— REQUIREMENT —
Nothing but the lines from the one containing "You are a computer-use agent. Screen dimensions: 942x960" through the one containing "Task: Click the int", both included, should be given again, each exactly as written below.
(SOURCE RECORDS begins)
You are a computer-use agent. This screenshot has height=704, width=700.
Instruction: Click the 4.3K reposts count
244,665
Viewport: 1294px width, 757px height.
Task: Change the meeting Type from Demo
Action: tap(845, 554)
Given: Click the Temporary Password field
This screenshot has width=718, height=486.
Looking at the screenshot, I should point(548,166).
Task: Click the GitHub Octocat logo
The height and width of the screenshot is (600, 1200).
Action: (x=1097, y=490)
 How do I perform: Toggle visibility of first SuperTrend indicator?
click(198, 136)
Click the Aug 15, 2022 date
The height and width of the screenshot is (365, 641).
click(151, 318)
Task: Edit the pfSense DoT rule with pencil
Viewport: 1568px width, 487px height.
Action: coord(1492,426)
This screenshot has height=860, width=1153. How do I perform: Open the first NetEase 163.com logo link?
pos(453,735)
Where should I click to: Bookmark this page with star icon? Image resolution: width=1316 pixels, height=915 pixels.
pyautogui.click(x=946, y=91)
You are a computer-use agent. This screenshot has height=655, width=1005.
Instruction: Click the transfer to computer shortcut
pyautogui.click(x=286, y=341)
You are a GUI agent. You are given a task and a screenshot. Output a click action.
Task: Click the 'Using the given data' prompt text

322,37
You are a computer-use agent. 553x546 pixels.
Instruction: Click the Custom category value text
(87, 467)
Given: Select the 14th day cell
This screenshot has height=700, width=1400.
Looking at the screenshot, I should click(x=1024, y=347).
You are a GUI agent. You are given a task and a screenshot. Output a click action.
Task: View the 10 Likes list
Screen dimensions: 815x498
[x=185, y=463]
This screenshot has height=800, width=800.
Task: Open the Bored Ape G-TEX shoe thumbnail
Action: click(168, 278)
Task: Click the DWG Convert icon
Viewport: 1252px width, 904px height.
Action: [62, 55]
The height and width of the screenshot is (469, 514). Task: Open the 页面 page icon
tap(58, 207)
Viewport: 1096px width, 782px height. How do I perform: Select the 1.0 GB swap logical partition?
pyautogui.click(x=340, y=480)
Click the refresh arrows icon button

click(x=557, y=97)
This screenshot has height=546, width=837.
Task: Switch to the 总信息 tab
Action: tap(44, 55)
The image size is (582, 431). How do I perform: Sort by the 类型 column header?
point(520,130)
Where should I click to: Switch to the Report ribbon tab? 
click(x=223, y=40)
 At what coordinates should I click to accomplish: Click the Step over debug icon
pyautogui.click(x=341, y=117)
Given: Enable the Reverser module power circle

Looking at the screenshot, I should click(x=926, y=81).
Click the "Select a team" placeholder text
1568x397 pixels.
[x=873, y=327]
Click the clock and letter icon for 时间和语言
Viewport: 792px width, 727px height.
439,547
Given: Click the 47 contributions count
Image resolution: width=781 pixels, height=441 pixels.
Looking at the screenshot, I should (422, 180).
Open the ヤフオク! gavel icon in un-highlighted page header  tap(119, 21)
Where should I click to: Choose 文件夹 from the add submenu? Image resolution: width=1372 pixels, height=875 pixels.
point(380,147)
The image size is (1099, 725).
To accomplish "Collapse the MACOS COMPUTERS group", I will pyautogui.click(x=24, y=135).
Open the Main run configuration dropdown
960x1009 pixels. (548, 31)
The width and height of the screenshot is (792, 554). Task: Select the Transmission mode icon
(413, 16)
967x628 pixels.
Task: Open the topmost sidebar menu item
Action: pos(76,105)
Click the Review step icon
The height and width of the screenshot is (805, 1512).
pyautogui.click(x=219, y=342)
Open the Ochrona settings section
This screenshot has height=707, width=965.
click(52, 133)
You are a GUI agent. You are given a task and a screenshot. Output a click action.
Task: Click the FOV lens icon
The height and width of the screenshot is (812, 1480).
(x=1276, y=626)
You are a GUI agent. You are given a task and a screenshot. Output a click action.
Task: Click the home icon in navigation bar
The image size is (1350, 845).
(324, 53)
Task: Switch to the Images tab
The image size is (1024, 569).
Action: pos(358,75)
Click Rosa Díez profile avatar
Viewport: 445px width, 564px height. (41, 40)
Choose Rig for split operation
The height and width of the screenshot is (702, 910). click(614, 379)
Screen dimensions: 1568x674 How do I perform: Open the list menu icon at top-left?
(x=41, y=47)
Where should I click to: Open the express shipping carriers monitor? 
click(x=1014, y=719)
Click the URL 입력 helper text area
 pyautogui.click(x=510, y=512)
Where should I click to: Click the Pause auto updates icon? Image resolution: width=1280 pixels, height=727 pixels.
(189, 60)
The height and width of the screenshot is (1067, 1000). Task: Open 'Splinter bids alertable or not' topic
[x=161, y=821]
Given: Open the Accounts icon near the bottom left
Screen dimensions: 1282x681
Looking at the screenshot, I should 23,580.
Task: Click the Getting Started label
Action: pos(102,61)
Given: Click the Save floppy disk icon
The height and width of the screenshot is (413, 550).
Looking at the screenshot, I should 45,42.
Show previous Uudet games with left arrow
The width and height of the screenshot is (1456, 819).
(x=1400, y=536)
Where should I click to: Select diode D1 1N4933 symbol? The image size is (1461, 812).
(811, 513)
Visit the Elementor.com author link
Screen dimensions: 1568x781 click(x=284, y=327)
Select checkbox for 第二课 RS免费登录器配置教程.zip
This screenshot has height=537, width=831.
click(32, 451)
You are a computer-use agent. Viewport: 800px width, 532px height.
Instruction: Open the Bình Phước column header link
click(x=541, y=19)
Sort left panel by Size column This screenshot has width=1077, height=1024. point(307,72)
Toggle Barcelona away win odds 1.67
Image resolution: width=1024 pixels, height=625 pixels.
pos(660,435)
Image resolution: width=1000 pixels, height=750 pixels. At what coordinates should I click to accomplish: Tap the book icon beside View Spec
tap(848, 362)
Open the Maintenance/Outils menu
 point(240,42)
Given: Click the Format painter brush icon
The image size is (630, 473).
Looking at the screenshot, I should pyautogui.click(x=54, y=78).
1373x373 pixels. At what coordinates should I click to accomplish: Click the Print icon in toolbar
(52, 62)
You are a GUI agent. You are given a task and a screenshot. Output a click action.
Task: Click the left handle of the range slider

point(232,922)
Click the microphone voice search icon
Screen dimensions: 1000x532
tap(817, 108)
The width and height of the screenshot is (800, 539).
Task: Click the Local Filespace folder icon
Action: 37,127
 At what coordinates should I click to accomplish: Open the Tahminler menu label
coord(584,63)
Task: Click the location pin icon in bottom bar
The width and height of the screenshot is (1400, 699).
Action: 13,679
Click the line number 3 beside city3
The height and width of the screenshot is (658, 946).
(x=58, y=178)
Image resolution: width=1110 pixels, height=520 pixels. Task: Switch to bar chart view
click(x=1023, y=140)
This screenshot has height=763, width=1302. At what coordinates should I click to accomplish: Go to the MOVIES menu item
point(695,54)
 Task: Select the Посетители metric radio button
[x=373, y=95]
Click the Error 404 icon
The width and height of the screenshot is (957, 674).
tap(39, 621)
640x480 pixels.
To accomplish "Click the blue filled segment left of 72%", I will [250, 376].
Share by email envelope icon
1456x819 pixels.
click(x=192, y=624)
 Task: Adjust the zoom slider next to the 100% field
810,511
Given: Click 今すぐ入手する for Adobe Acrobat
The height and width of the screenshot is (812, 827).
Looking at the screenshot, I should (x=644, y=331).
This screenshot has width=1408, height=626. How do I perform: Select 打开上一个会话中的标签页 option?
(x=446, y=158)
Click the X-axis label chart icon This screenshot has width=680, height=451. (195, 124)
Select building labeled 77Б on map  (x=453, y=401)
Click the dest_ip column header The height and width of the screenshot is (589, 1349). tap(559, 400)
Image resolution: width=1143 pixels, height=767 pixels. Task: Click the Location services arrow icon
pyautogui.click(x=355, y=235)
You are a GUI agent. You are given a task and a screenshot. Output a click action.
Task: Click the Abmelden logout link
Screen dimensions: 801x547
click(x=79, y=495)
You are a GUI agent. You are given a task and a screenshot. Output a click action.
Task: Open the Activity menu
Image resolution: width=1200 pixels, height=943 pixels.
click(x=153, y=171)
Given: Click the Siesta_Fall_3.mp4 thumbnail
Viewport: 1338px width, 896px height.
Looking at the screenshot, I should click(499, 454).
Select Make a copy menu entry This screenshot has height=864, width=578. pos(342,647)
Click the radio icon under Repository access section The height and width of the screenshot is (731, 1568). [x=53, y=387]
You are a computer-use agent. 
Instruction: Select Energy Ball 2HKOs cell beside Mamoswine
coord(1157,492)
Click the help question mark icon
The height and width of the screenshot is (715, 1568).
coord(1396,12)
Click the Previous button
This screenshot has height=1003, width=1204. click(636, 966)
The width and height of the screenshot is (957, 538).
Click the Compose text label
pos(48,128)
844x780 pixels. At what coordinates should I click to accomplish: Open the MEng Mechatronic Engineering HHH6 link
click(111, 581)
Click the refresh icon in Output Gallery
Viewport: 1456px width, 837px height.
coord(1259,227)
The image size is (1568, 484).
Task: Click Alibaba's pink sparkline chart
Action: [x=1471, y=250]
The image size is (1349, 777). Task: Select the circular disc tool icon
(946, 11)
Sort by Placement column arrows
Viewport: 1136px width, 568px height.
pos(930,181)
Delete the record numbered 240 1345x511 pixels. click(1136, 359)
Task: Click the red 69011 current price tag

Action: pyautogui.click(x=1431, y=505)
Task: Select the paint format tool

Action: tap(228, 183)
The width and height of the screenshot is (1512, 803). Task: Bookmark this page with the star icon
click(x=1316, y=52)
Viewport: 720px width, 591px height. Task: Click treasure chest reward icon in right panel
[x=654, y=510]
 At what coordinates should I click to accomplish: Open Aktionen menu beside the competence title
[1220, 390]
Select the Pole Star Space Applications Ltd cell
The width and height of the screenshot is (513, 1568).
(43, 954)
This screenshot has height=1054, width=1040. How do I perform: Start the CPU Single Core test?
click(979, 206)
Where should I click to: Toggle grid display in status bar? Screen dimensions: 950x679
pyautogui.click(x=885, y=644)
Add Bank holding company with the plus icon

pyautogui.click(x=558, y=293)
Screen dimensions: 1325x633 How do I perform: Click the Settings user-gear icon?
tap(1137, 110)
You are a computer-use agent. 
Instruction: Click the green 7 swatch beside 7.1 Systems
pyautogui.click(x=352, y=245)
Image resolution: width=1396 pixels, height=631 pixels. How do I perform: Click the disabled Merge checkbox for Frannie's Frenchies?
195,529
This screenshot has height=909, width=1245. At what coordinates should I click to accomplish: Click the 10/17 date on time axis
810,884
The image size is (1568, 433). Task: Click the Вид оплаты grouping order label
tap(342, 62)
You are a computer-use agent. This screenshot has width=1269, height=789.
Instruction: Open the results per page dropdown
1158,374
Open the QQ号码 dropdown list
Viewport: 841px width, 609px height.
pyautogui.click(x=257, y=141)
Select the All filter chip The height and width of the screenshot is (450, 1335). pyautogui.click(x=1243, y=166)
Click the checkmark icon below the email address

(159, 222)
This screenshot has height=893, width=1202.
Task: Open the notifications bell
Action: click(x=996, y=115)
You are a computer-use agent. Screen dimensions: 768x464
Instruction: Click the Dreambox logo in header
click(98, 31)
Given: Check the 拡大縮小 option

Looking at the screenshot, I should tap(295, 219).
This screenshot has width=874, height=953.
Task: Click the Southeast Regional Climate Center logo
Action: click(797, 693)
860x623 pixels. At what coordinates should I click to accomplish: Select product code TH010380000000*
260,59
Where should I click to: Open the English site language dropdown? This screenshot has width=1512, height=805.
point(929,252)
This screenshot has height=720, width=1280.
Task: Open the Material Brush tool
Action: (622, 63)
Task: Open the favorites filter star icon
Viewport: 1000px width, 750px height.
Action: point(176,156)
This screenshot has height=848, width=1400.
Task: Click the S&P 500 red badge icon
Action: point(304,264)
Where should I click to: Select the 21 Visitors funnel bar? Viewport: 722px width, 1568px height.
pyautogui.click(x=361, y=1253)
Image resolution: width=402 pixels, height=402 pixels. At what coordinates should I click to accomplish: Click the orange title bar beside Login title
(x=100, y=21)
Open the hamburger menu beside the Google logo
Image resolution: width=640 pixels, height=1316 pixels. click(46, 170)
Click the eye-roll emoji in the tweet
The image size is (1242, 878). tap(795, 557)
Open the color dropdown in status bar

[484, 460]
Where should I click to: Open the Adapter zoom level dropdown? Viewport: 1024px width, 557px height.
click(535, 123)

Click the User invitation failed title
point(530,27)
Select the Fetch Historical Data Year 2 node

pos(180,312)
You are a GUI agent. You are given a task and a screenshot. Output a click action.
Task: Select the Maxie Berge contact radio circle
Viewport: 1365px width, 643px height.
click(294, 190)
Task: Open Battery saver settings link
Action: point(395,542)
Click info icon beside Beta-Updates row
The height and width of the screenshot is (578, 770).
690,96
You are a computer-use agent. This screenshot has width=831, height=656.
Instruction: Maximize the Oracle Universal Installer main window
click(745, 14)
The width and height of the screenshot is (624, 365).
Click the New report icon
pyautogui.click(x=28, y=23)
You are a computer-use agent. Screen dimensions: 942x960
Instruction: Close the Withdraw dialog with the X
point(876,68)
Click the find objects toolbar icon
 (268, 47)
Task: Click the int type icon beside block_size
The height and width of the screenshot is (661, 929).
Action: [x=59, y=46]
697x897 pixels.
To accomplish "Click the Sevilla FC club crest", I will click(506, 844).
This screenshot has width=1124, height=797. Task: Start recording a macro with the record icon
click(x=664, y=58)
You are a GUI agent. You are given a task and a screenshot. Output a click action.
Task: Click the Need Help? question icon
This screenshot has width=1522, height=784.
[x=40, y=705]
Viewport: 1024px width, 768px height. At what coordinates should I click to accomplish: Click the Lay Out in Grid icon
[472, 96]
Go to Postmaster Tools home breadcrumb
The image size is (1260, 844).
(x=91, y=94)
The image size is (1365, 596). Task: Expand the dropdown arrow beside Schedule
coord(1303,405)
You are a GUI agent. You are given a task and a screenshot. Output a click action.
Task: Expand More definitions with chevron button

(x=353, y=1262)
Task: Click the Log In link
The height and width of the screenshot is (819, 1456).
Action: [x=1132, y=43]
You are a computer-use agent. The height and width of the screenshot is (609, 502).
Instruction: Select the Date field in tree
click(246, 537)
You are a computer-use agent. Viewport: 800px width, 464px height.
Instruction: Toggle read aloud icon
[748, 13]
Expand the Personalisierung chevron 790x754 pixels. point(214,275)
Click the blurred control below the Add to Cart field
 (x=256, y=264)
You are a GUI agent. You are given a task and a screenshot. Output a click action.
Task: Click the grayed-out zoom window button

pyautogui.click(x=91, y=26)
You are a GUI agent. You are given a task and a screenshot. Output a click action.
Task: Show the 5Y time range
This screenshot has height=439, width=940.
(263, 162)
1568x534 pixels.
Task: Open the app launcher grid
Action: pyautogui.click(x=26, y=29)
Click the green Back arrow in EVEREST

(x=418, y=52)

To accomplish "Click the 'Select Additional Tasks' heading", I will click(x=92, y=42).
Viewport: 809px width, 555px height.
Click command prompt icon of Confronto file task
(SOURCE RECORDS ends)
— SOLUTION —
You are a computer-use agent. Screen dimensions: 942x960
Instruction: Close the Withdraw dialog with the X
point(876,68)
Click the find objects toolbar icon
 (268, 47)
Task: Click the int type icon beside block_size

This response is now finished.